◆ **Task 1**
According to the desc_stat documentation, how is the pseudo-sigma computed?
◆ **Task 2**
Pick up the desc_stat documentation after its last line and continue it.

R/desc_stat.R
In metan: Multi Environment Trials Analysis

Documented in desc_stat desc_wider

#'Descriptive statistics
#' @description
#' `r badge('stable')`
#'
#'* `desc_stat()` Computes the most used measures of central tendency,
#'position, and dispersion.
#'* `desc_wider()` is useful to put the variables in columns and grouping
#'variables in rows. The table is filled with a statistic chosen with the
#'argument `stat`.
#'
#'@name desc_stat
#'@param .data The data to be analyzed. It can be a data frame (possible with
#'  grouped data passed from [dplyr::group_by()] or a numeric
#'  vector. For `desc_wider()` `.data` is an object of class
#'  `desc_stat`.
#'@param ... A single variable name or a comma-separated list of unquoted
#'  variables names. If no variable is informed, all the numeric variables from
#'  `.data` will be used. Select helpers are allowed.
#'@param by One variable (factor) to compute the function by. It is a shortcut
#'  to [dplyr::group_by()]. To compute the statistics by more than
#'  one grouping variable use that function.
#'@param stats The descriptive statistics to show. This is used to filter the
#'  output after computation. Defaults to `"main"` (cv, max, mean median,
#'  min, sd.amo, se, ci ). Other allowed values are `"all"` to
#'  show all the statistics, `"robust"` to show robust statistics,
#'  `"quantile"` to show quantile statistics, or chose one (or more) of the
#'  following:
#'  * `"av.dev"`: average deviation.
#'  * `"ci.t"`: t-interval (95% confidence interval) of the mean.
#'  * `"ci.z"`: z-interval (95% confidence interval) of the mean.
#'  * `"cv"`: coefficient of variation.
#'  * `"iqr"`: interquartile range.
#'  * `"gmean"`: geometric mean.
#'  * `"hmean"`: harmonic mean.
#'  * `"Kurt"`: kurtosis.
#'  * `"mad"`: median absolute deviation.
#'  * `"max"`: maximum value.
#'  * `"mean"`: arithmetic mean.
#'  * `"median"`: median.
#'  * `"min"`: minimum value.
#'  * `"n"`: the length of the data.
#'  * `"n.valid"`: The valid (Not `NA`) number of elements
#'  * `"n.missing"`: The number of missing values
#'  * `"n.unique"`: The length of unique elements.
#'  * `"ps"`: the pseudo-sigma (iqr / 1.35).
#'  * `"q2.5", "q25", "q75", "q97.5"`: the percentile 2.5\%, first
#'  quartile, third quartile, and percentile 97.5\%, respectively.
#'  * `range`: The range of data).
#'  * `"sd.amo", "sd.pop"`: the sample and population standard deviation.

◆ **Supplied data**
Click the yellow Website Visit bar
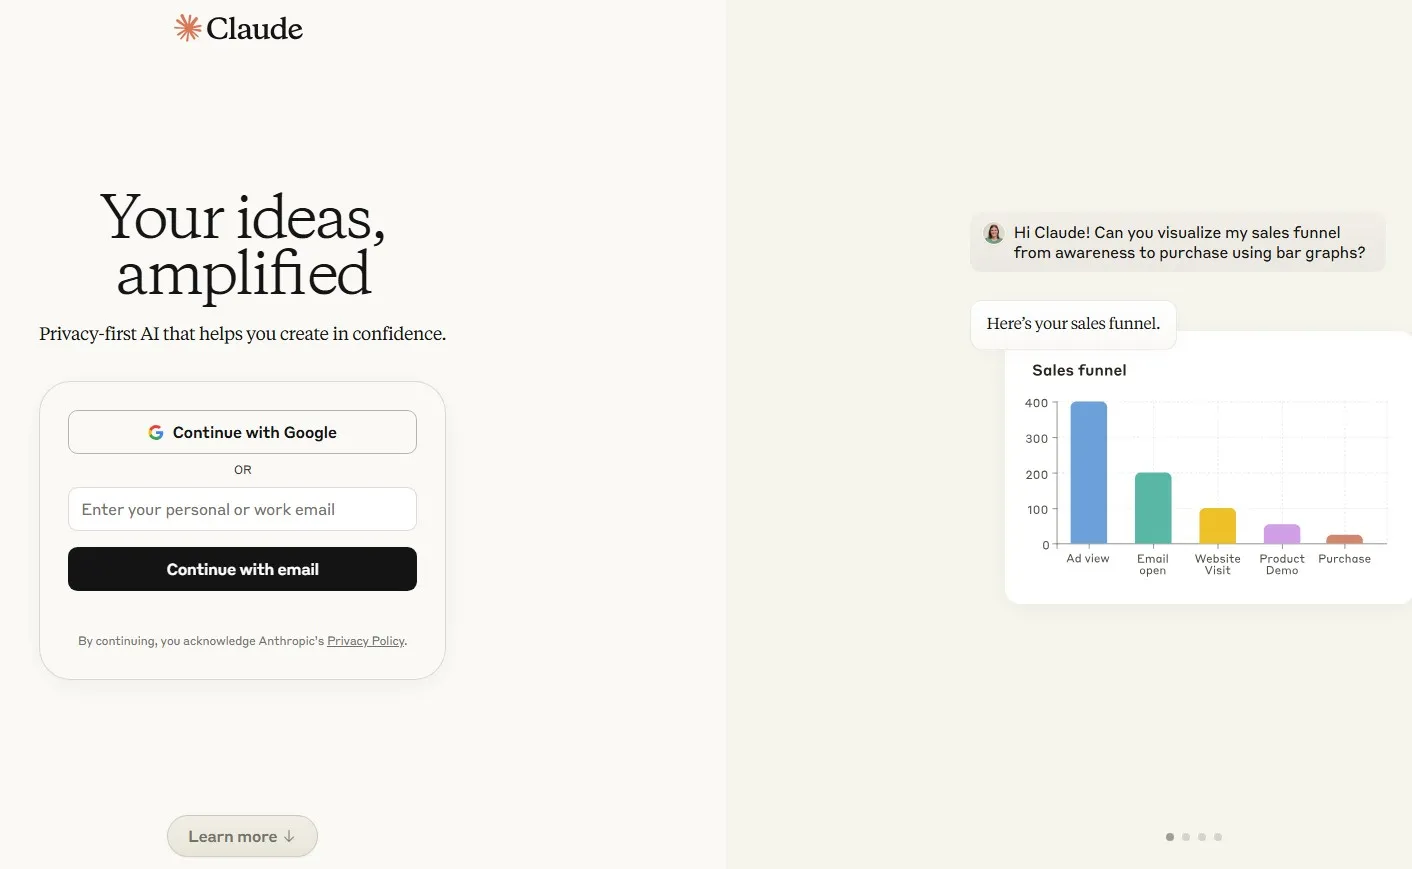This screenshot has width=1412, height=869. click(x=1218, y=526)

◆ **Right answer 1**
It is the interquartile range divided by 1.35 (iqr / 1.35).

◆ **Right answer 2**
#'  * `"se"`: the standard error of the mean.
#'  * `"skew"`: skewness.
#'  * `"sum"`. the sum of the values.
#'  * `"sum.dev"`: the sum of the absolute deviations.
#'  * `"ave.sq.dev"`: the average of the squared deviations.
#'  * `"sum.sq.dev"`: the sum of the squared deviations.
#'  * `"n.valid"`: The size of sample with valid number (not NA).
#'  * `"var.amo", "var.pop"`: the sample and population variance.
#'
#'  Use a names to select the statistics. For example, `stats = c("median,
#'  mean, cv, n")`. Note that the statistic names **are not**
#'  case-sensitive. Both comma or space can be used as separator.
#'@param hist Logical argument defaults to `FALSE`. If `hist = TRUE`
#'  then a histogram is created for each selected variable.
#'@param level The confidence level to compute the confidence interval of mean.
#'  Defaults to 0.95.
#'@param digits The number of significant digits.
#'@param na.rm Logical. Should missing values be removed? Defaults to `FALSE`.
#'@param verbose Logical argument. If `verbose = FALSE` the code is run
#'  silently.
#' @param plot_theme The graphical theme of the plot. Default is
#'   `plot_theme = theme_metan()`. For more details, see
#'   [ggplot2::theme()].
#'@param which A statistic to fill the table.
#'@return
#' * `desc_stats()` returns a tibble with the statistics in the columns and
#' variables (with possible grouping factors) in rows.
#' * `desc_wider()` returns a tibble with variables in columns and grouping
#' factors in rows.
#'@md
#'@author Tiago Olivoto \email{tiagoolivoto@@gmail.com}
#'@export
#'@importFrom tidyr separate pivot_wider pivot_longer
#'@importFrom rlang quo as_label
#'@importFrom dplyr group_cols
#' @examples
#' \donttest{
#' library(metan)
#' #===============================================================#
#' # Example 1: main statistics (coefficient of variation, maximum,#
#' # mean, median, minimum, sample standard deviation, standard    #
#' # error and confidence interval of the mean) for all numeric    #
#' # variables in data                                             #
#' #===============================================================#
#'
#' desc_stat(data_ge2)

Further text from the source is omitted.